Signs point to safety on Polnell Road
By JUSTIN BURNETT
Whidbey News Times Staff reporter
August 31, 2012 · Updated 4:45 PM
Mariner’s Cove residents are breathing a sigh of relief this week because cars may soon be buzzing past their community a little slower.
On Monday, the Island County Commissioners gave the green light for county road crews to take measures that will help slow traffic past the North Whidbey waterfront community’s two entrances off Polnell Road.
The decision brought to a close more than one and a half years of effort from neighbors and is really a success story in which elected officials, government leaders and constituents all worked together to achieve a common goal.
“We really appreciate everything the county and you as commissioners have done,” said Gary Hansen, a Mariner’s Cove resident.
Since 2011, Hansen and other community members have been working to reduce the speed limit on Polnell Road as it travels past Fireweed and Mariner Beach drives, the two accesses to the small neighborhood.
They complained that the 50 mph speed limit was too fast and that a serious accident was just waiting to happen. Following the outlined procedures required to lower a speed limit, residents drafted a petition and gathered more than 100 signatures.

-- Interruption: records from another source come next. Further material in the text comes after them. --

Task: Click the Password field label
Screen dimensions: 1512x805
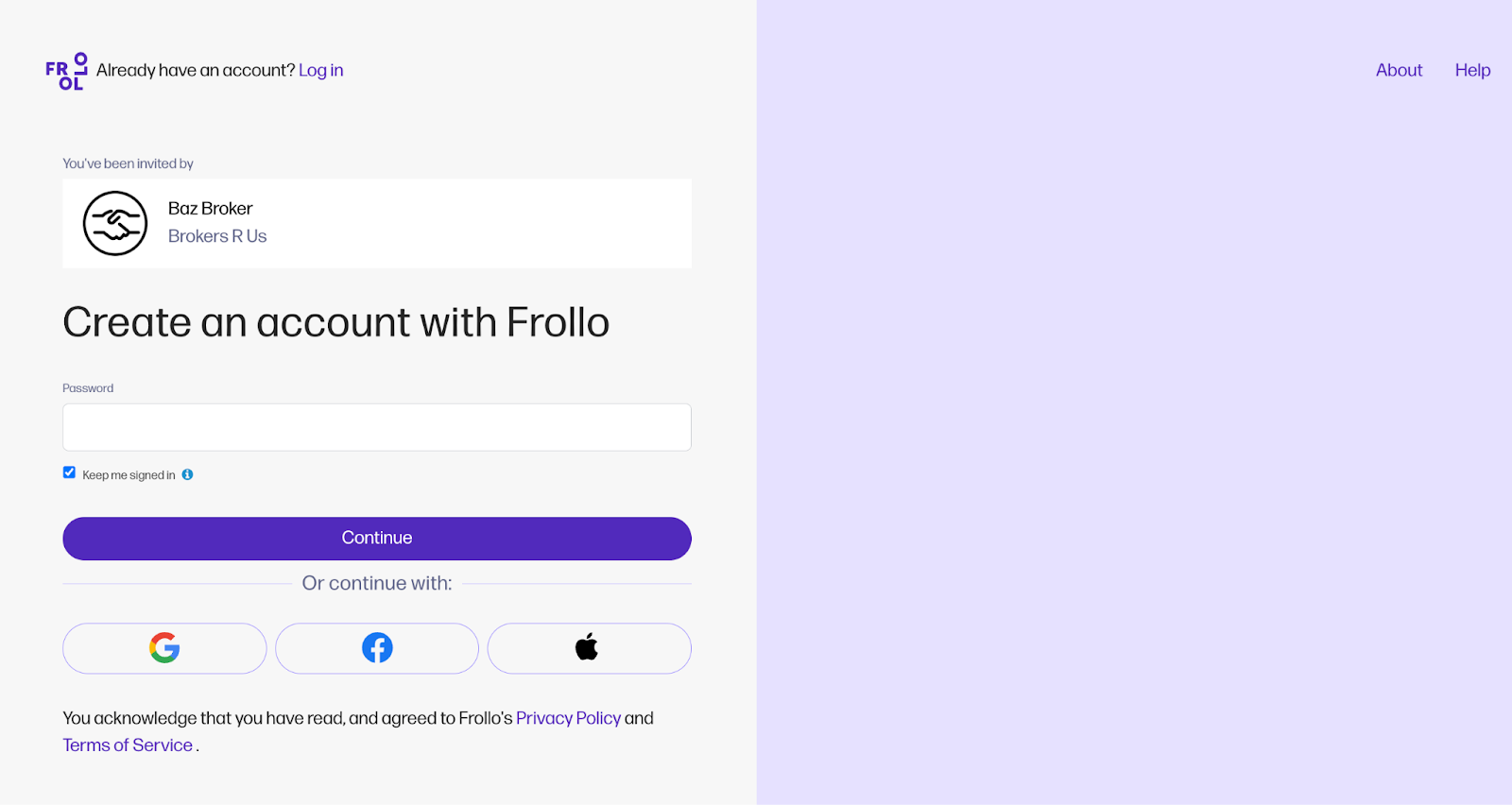Action: pos(88,388)
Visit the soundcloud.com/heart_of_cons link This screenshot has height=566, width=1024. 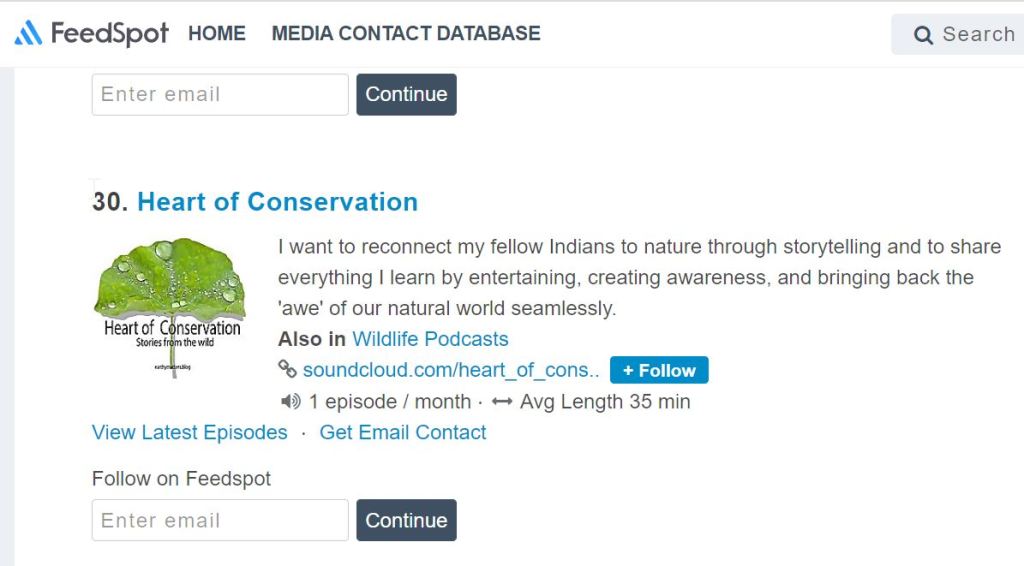pyautogui.click(x=451, y=370)
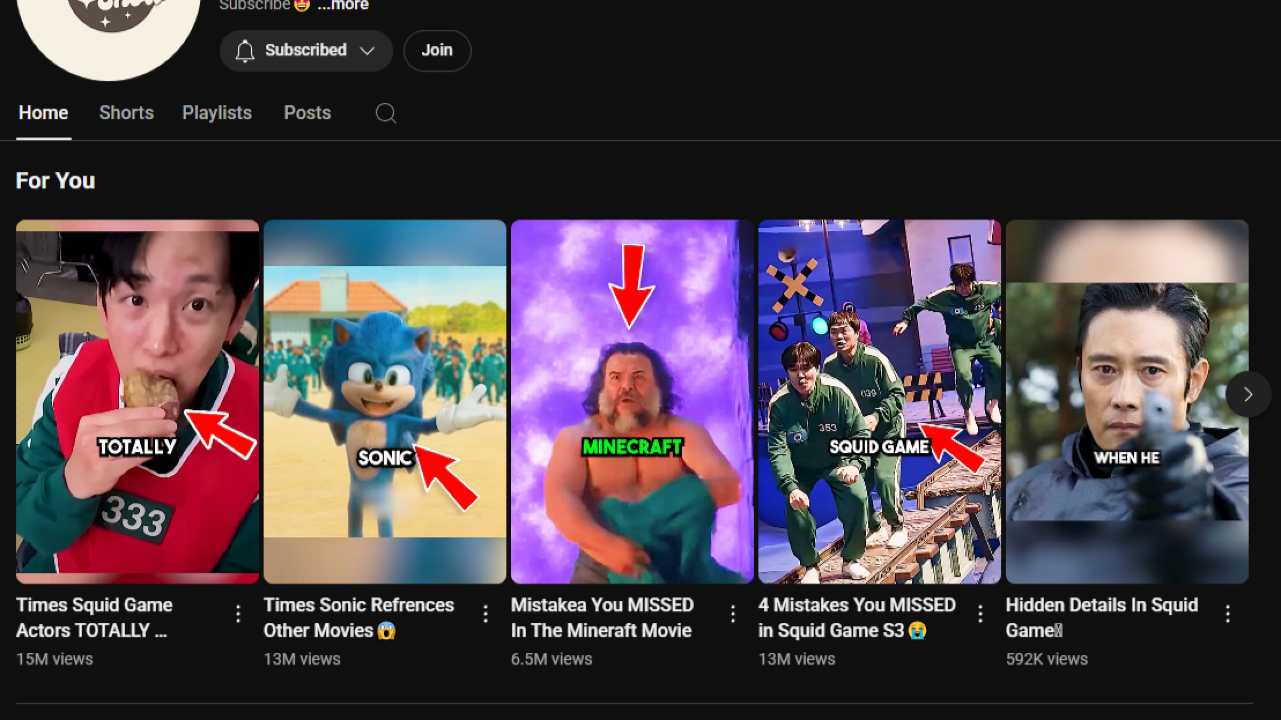Click the Times Sonic Refrences Other Movies title
The image size is (1281, 720).
pos(359,617)
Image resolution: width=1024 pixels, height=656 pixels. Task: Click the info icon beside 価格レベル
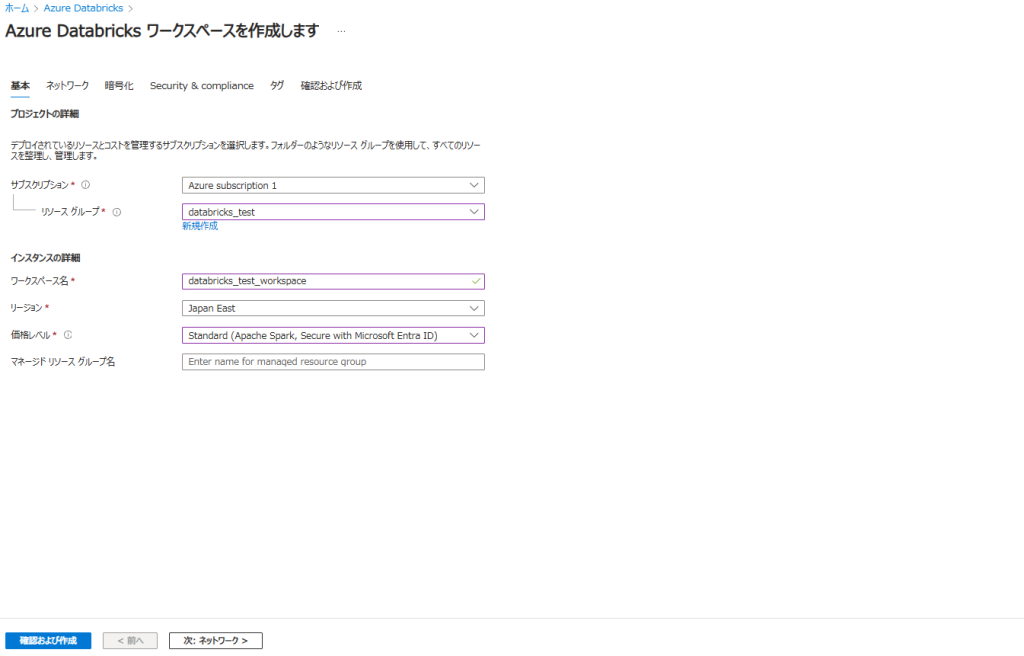[x=68, y=335]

Island County Public Works officials took action and tested the area to see if a speed limit reduction was warranted, according to nationally accepted engineering standards. It did not meet the test.
Several warning signs were posted but residents, such as Hansen, said that wasn’t enough and submitted a second petition, this time with 112 signatures. Island County Commissioner Angie Homola went out to the site to see the problem for herself and argued on behalf of the community during a work session.
Normally, speed limit reduction proposals that do not meet the engineering standards are rejected or not pursued.
However, Public Works Director Bill Oakes has also visited the site, independently of Homola, and agreed that sight distance was a problem. It was agreed that additional testing was warranted.
Those results indicated that while a reduction may not be justified, speed advisory signs are. Oakes said a 40 mph advisory limit would be posted for westbound traffic, approaching Fireweed Drive, and a 35 mph advisory limit for eastbound motorists, approaching Mariner Beach Drive.
The signs will be yellow and black and bordered by flashing LED lights. An advisory limit is not mandatory, but drivers who exceed it could run the risk of getting a ticket for going too fast for conditions.
Homola commended the community and public works staff for working together to solve the problem. She called it an “amazing public process” that resulted in a solution that all could be happy with.